So where do Tiravanija and Srivilasa go from there? Tiravanija has restaged his dinners as well as putting his show on the road from Berlin to Lyon. Last year he commissioned Thai art school graduates to render photographs of demonstrations into drawings. As one would expect from a conceptual artist, Tiravanija gave over production to others, though the value of the work remained his. In August last year he brought two young Thai artists, Pratchaya Phinthong and Pattara Chanruechachai, to Auckland’s Artspace where they produced an unbound magazine based on spontaneous content. His work combines symbolic gestures with collective process, but it largely maintains the social limits of the art world.
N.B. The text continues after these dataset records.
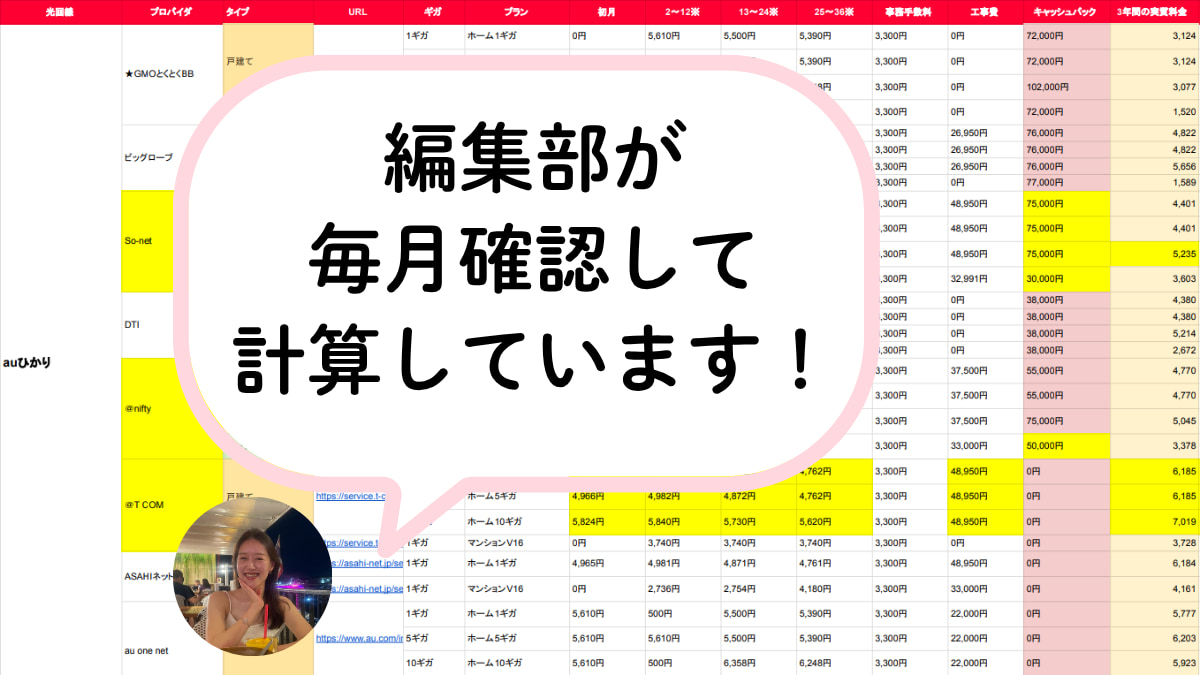The image size is (1200, 675).
Task: Select the 102,000円 cashback cell
Action: coord(1067,87)
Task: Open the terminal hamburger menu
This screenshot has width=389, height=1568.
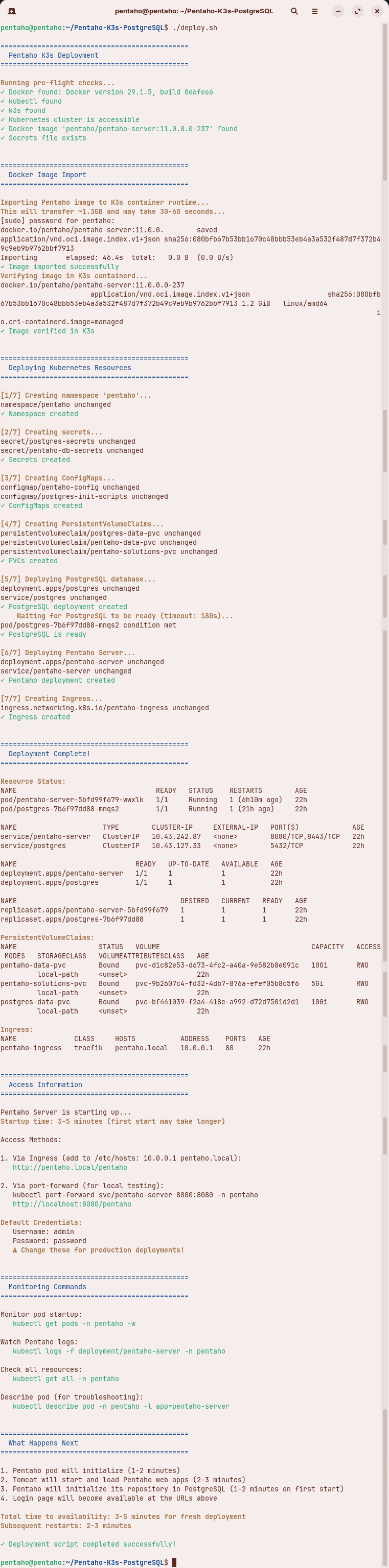Action: click(x=314, y=11)
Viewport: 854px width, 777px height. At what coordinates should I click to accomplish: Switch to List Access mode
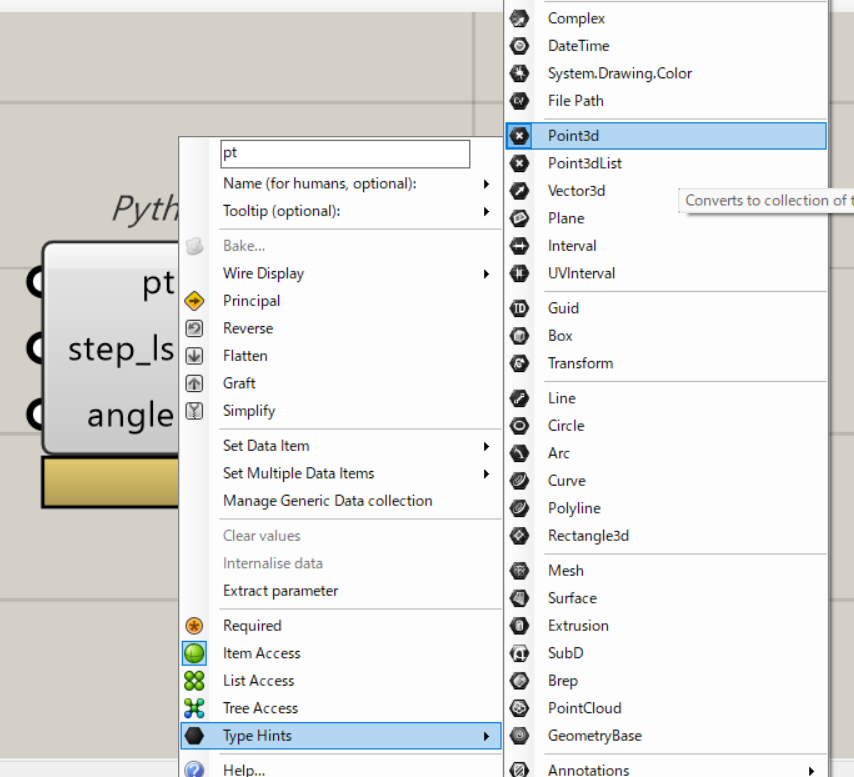258,681
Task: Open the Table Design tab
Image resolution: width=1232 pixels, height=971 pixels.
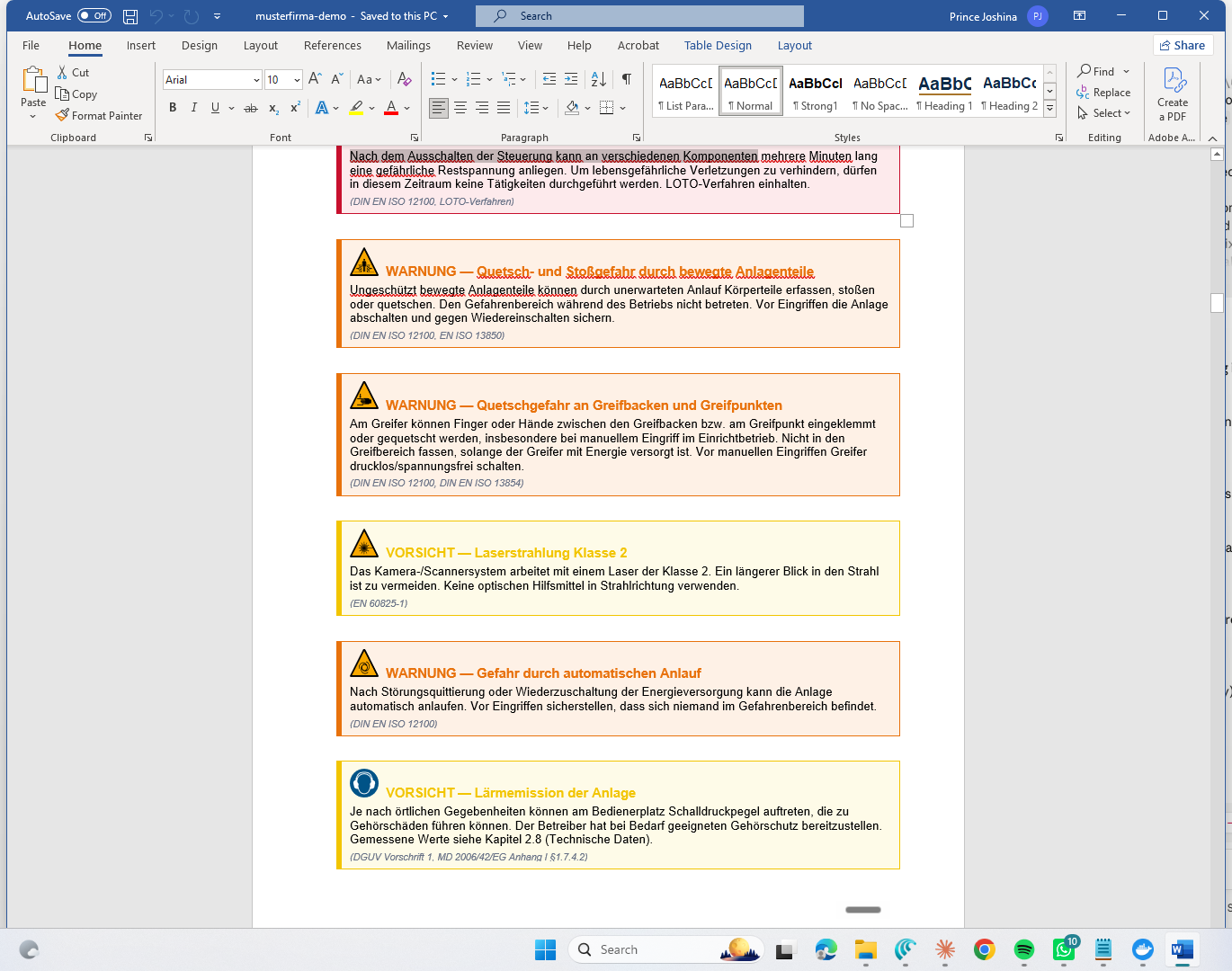Action: tap(718, 45)
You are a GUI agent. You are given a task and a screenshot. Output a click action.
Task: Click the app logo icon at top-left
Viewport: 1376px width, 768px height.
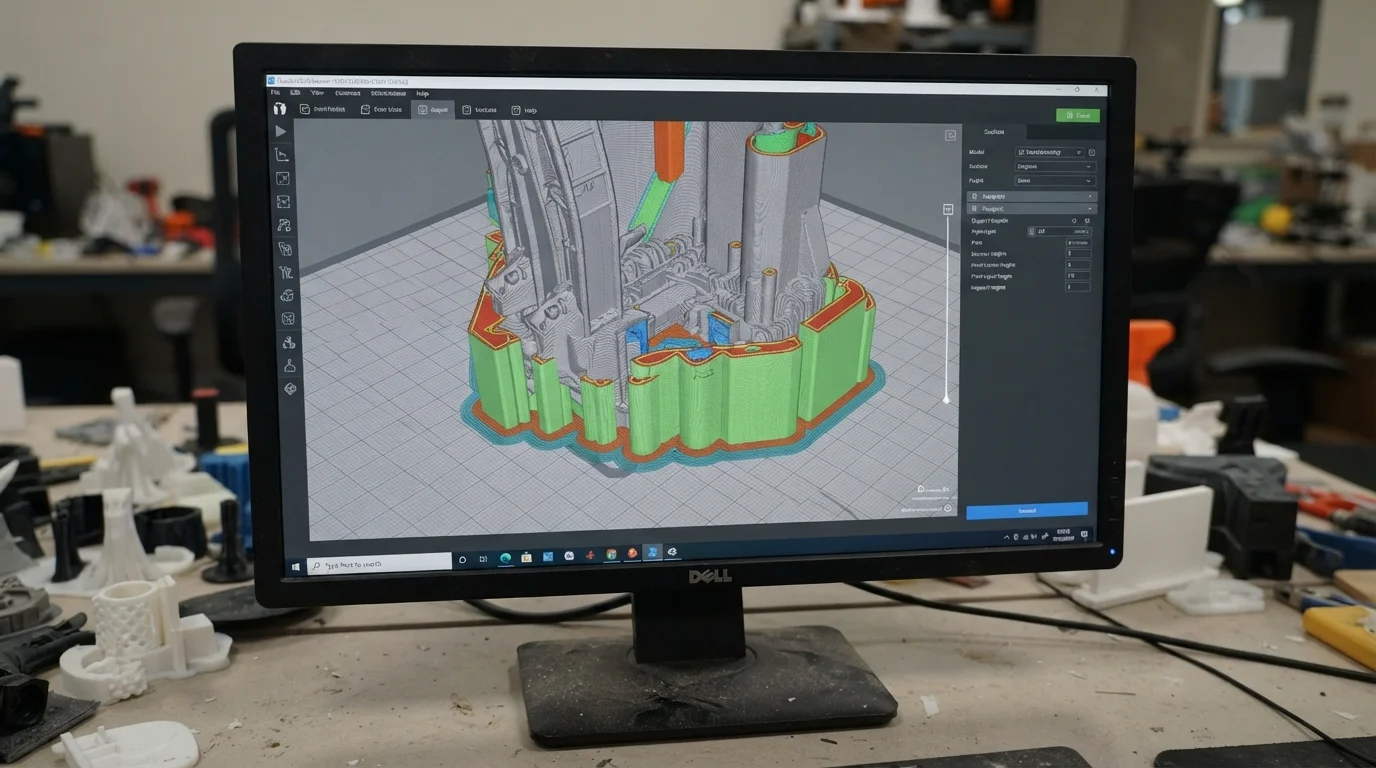pyautogui.click(x=279, y=108)
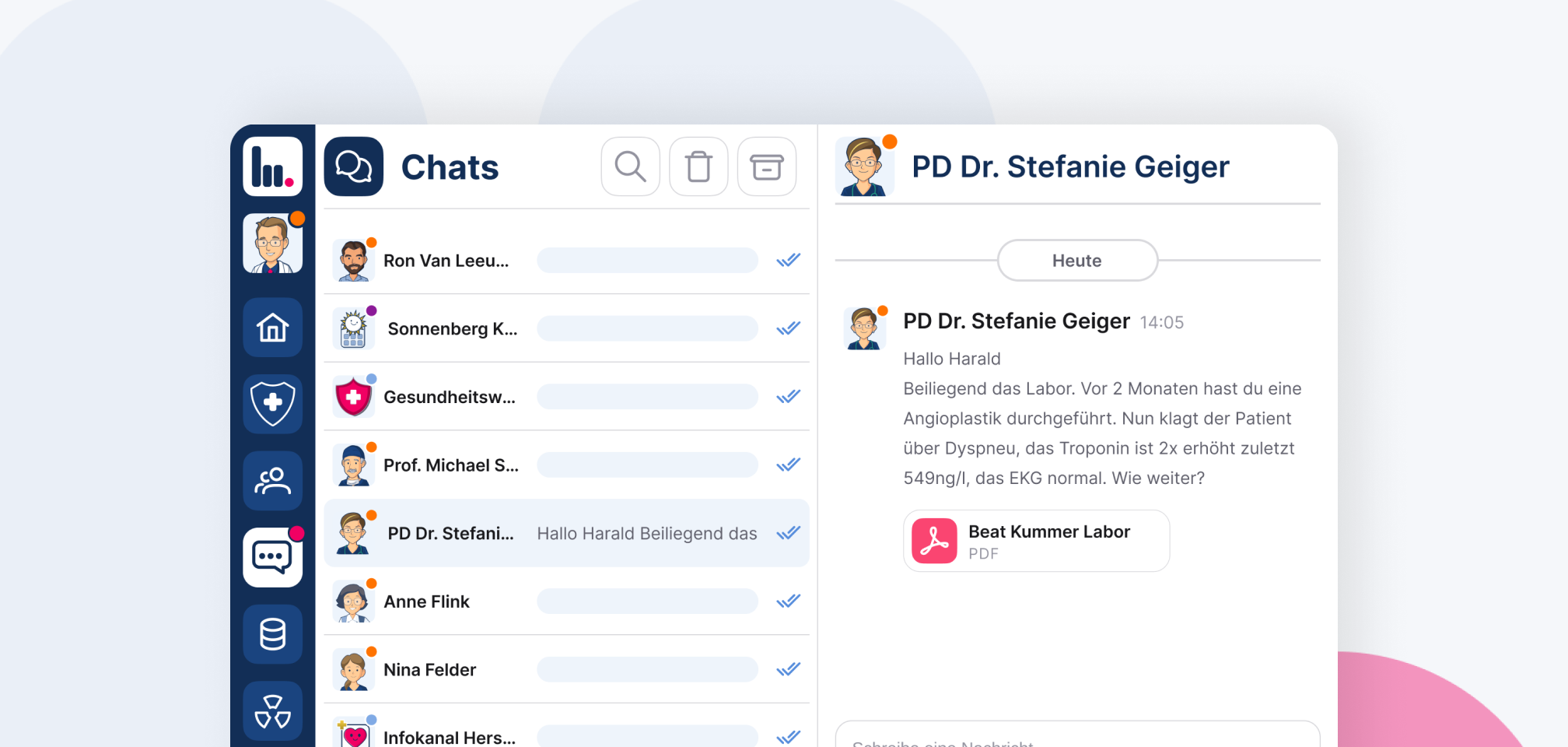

Srivilasa has now taken this work back to Thailand. Following the lead of Janet deBoos, who now works with a ceramics factory in China, Srivilasa organised a residency for himself in Thai Celadon, a family-owned ceramics factory specialising in glazes based in Chiang Mai, northern Thailand. While there, Srivilasa had been struck by the fragmented nature of the factory where each worker is responsible for only a small element in the final product. He started hosting workshops which offered workers the opportunity to create whole pieces based on a monster theme. After the first workshop, it was clear that the resulting works would warrant an exhibition of their own. Launched in April this year at Pong Noi Art Space, ‘Monsters by Hands’ featured works with photographic portraits of each worker. Opening night was officiated by Princess Duangduen and by the end of the evening half the works had sold. It has already evolved into an annual event on an animal theme.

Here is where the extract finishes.